» What the exercise asks
Edit everything from the line containing "I want to click" down to the line containing "center [521, 536]." by swapping "height and width" for "width and height", keeping every other part of those lines as it is.

» Supplied data
Segment Open

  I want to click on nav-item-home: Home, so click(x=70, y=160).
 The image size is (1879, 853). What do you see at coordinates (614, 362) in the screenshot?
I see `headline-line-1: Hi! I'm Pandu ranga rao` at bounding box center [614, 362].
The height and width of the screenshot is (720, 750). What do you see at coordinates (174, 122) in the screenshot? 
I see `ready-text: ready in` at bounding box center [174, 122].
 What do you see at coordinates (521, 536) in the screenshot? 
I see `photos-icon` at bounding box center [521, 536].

Segment Closed
Segment Open

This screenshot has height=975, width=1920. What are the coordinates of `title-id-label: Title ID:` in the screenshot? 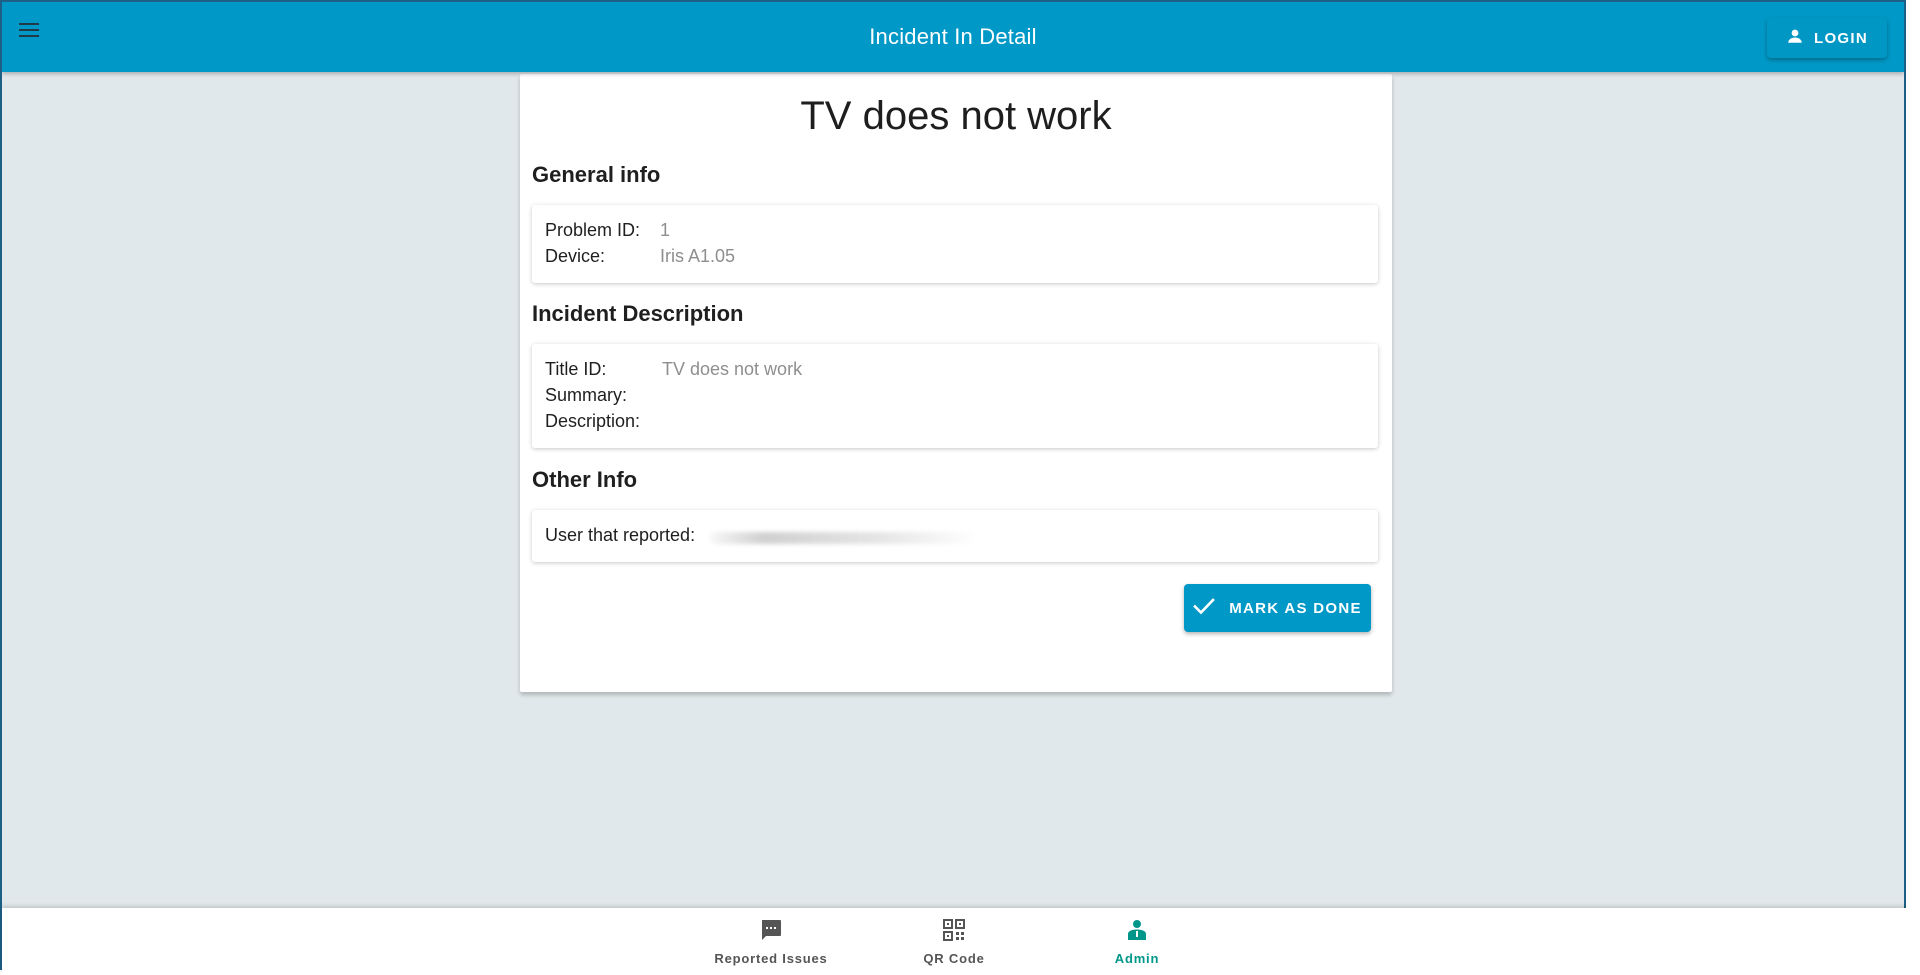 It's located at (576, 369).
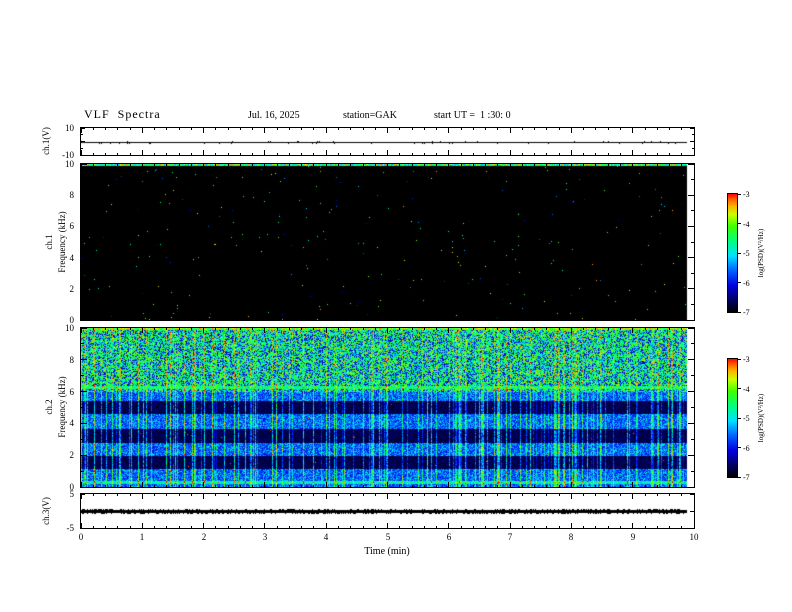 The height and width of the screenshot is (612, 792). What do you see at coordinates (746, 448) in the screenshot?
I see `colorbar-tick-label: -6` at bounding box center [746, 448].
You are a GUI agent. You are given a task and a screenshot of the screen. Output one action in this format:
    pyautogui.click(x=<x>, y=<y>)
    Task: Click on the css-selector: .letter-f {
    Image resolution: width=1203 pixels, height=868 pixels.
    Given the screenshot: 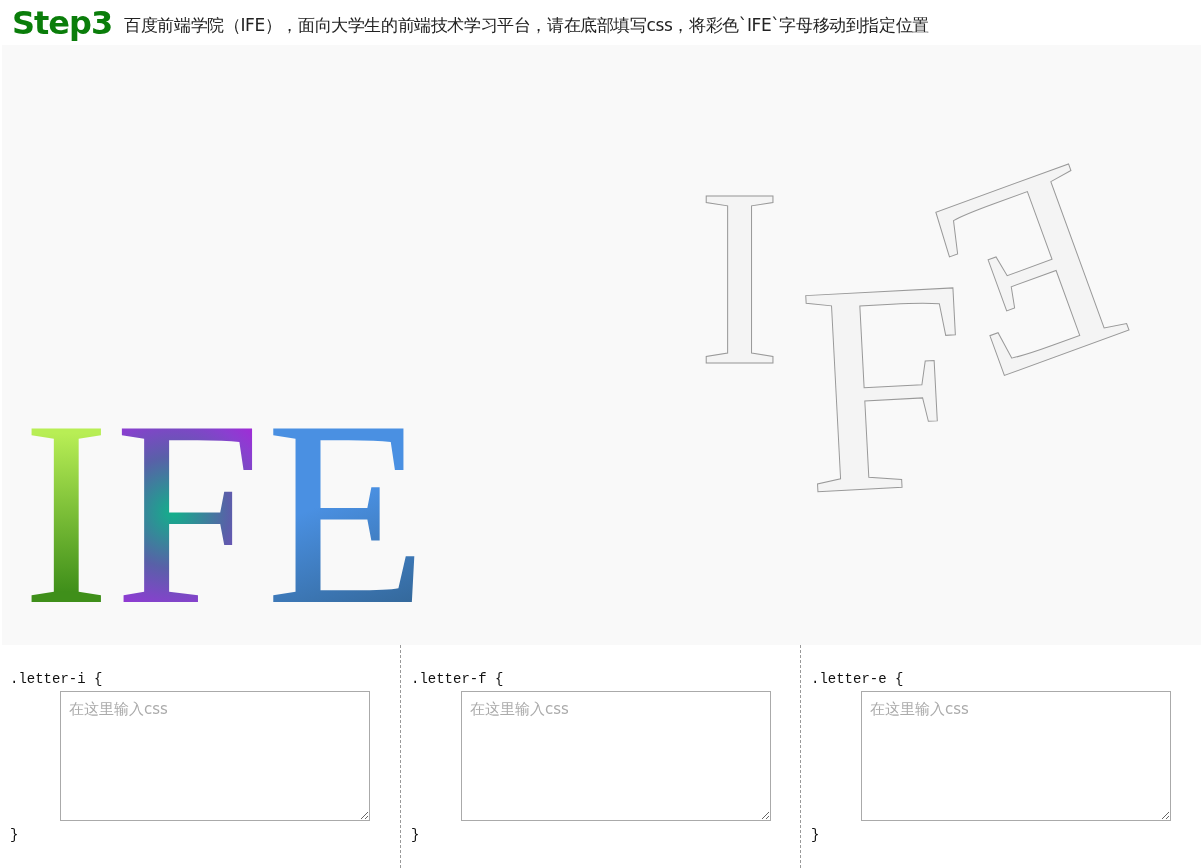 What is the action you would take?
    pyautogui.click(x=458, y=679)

Segment Closed
Segment Open

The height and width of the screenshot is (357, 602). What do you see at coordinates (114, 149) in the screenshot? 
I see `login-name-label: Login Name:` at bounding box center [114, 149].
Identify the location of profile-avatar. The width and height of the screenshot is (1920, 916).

Segment Closed

» Solution to the problem
  I want to click on nav-item-home: Home, so click(x=70, y=160).
 The image size is (1879, 853). What do you see at coordinates (614, 362) in the screenshot?
I see `headline-line-1: Hi! I'm Pandu ranga rao` at bounding box center [614, 362].
The width and height of the screenshot is (720, 750). What do you see at coordinates (174, 122) in the screenshot? 
I see `ready-text: ready in` at bounding box center [174, 122].
 What do you see at coordinates (521, 536) in the screenshot? 
I see `photos-icon` at bounding box center [521, 536].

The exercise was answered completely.